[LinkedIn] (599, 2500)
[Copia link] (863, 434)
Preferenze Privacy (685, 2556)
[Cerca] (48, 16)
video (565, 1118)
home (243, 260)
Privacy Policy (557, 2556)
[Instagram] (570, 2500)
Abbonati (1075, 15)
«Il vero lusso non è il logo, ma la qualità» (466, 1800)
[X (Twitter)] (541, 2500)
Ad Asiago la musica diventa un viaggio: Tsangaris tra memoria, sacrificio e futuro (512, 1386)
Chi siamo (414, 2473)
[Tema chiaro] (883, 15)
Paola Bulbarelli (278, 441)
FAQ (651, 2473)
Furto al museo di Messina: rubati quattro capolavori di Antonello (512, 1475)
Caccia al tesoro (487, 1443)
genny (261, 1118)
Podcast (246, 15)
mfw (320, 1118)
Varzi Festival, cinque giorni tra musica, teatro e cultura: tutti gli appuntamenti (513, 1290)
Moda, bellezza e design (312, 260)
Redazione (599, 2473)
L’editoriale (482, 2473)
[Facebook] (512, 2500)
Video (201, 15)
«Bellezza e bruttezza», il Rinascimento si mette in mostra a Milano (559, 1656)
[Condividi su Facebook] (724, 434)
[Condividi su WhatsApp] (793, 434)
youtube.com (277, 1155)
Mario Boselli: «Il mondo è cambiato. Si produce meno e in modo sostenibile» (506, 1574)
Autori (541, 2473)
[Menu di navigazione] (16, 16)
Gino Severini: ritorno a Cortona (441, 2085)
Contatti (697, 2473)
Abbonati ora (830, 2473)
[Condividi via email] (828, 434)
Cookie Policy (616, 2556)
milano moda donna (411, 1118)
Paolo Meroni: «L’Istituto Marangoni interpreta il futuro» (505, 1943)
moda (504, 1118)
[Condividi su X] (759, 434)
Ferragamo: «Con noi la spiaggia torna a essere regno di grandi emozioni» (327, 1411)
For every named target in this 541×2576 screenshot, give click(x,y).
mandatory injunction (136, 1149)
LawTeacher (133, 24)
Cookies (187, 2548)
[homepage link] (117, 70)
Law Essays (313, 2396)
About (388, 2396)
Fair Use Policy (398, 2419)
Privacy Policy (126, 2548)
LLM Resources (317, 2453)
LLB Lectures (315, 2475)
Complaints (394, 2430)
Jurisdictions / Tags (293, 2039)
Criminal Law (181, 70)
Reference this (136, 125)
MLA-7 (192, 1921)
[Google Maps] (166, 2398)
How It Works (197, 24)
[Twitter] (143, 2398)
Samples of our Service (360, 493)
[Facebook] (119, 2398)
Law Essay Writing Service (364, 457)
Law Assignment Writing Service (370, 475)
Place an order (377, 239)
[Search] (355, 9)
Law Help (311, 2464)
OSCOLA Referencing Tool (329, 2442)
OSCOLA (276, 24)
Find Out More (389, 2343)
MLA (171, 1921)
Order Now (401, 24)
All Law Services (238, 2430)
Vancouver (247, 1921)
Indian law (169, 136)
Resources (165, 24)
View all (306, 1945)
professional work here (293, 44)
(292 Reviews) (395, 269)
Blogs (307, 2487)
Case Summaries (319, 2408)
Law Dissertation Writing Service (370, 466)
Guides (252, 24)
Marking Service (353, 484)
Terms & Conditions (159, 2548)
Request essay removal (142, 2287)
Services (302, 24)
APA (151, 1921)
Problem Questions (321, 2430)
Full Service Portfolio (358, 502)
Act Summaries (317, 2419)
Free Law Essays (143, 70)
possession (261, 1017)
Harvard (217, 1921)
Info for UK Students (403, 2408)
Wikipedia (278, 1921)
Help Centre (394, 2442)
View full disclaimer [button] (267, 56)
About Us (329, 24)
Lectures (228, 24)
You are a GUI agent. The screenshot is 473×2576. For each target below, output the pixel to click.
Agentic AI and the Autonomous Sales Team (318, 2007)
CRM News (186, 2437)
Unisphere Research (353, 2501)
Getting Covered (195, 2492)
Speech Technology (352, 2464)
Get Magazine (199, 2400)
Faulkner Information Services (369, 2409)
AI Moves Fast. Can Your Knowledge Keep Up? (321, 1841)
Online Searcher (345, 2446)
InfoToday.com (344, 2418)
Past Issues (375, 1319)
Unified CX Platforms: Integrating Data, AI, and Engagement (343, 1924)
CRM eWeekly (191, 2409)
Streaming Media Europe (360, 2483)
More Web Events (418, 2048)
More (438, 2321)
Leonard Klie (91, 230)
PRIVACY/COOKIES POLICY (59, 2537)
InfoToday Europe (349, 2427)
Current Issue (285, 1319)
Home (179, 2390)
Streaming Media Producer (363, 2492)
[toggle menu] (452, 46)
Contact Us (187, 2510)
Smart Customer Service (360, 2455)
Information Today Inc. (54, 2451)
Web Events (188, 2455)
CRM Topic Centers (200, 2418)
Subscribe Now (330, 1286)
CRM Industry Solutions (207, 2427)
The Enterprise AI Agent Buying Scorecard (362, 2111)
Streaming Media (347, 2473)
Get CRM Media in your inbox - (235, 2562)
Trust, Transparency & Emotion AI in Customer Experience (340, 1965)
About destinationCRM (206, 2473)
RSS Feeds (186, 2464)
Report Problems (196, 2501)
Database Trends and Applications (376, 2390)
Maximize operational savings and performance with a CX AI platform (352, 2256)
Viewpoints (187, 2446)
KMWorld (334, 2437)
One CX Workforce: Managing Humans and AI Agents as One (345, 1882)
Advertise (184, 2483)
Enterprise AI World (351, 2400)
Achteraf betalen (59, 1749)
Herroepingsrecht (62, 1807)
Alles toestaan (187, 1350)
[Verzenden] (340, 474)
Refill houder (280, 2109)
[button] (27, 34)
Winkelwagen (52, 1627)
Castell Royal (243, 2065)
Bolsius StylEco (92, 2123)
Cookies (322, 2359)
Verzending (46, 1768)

◆ ◆ ◆ ◆ ◆

--- EXERCISE ---
Where a line above holds the word "Streaming", copy it.

--- EXERCISE OUTPUT ---
Streaming Media Europe (360, 2483)
Streaming Media Producer (363, 2492)
Streaming Media (347, 2473)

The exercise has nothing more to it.